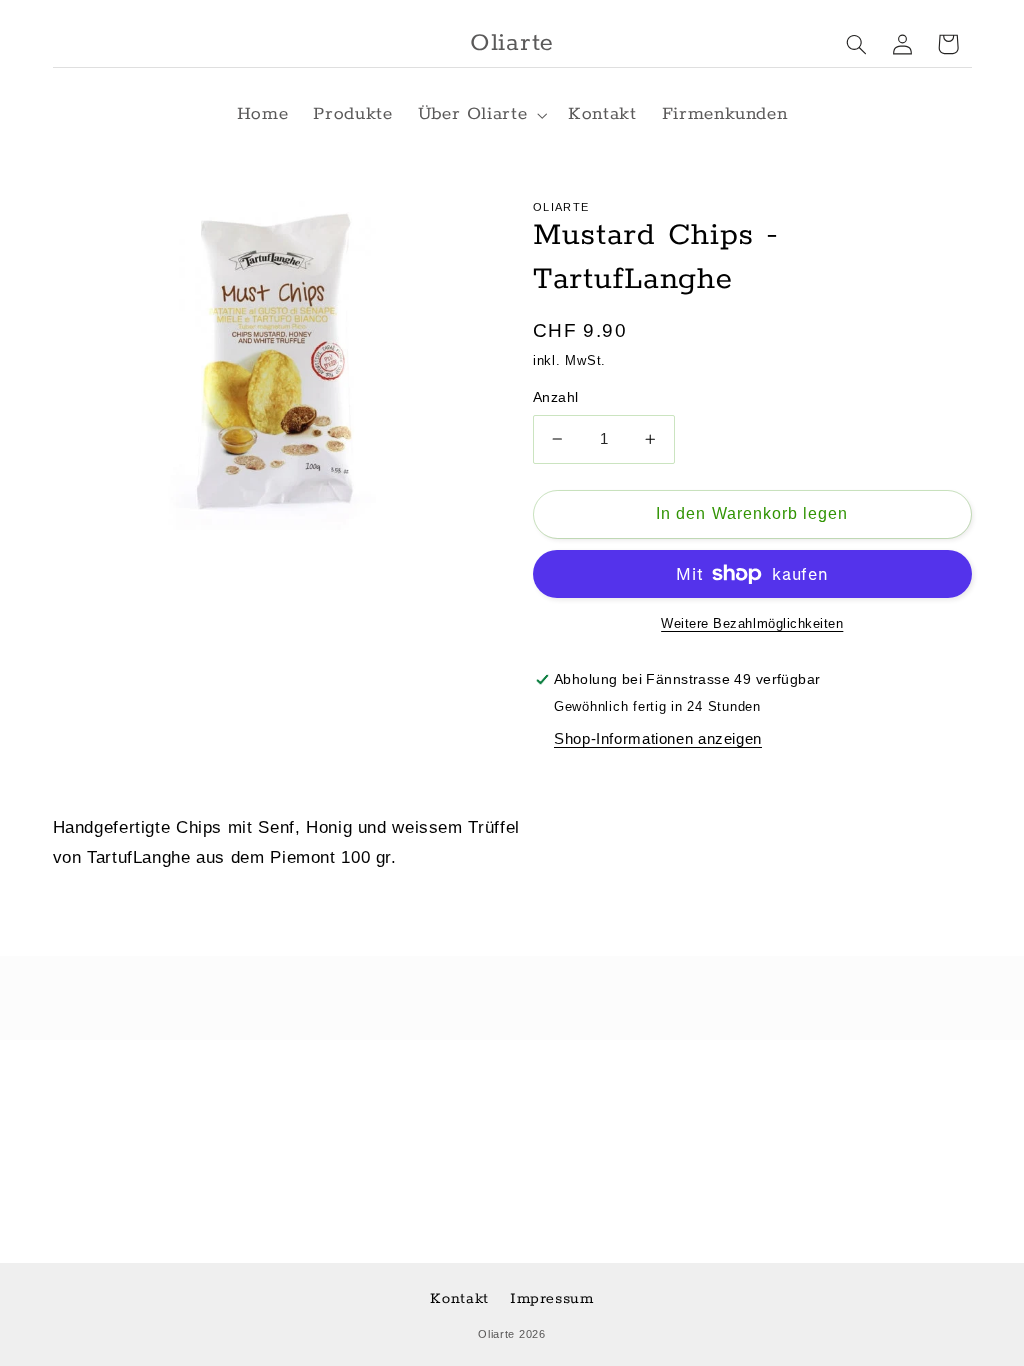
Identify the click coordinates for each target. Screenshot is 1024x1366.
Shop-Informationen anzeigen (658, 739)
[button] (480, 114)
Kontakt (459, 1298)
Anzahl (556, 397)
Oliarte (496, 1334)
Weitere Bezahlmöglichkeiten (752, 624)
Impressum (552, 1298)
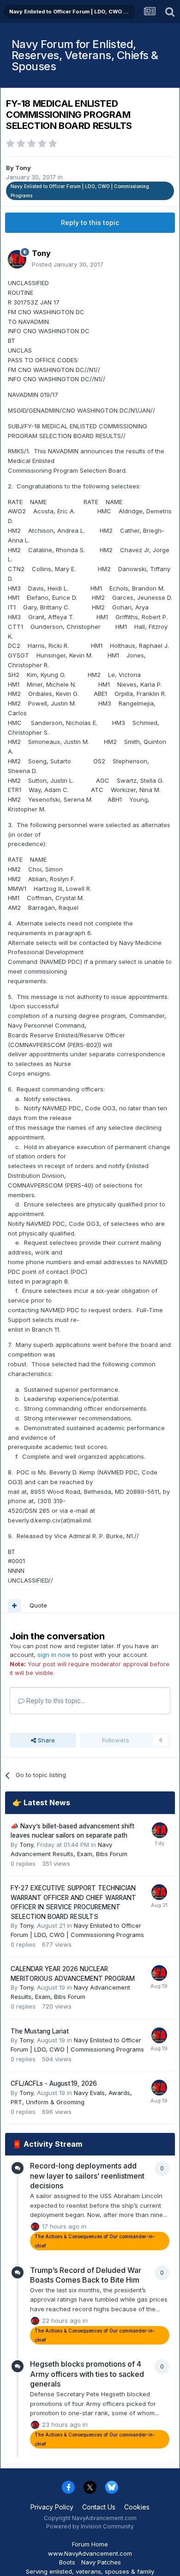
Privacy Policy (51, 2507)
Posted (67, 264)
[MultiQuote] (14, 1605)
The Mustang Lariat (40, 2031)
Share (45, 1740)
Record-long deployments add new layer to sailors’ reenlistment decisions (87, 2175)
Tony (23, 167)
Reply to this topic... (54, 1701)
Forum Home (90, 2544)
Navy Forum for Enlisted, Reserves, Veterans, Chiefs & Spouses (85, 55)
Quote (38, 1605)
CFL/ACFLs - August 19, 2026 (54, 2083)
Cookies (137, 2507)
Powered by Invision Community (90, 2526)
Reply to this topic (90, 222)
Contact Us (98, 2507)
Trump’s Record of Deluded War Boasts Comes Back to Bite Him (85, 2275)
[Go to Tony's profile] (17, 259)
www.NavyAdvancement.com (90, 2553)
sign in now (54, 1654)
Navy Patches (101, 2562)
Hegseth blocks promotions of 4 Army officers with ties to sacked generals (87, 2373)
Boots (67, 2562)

════

-- Exercise aim --
Considering the entries above, how many lines contain "Forum"? Give that number with nothing else.

-- Solved problem --
2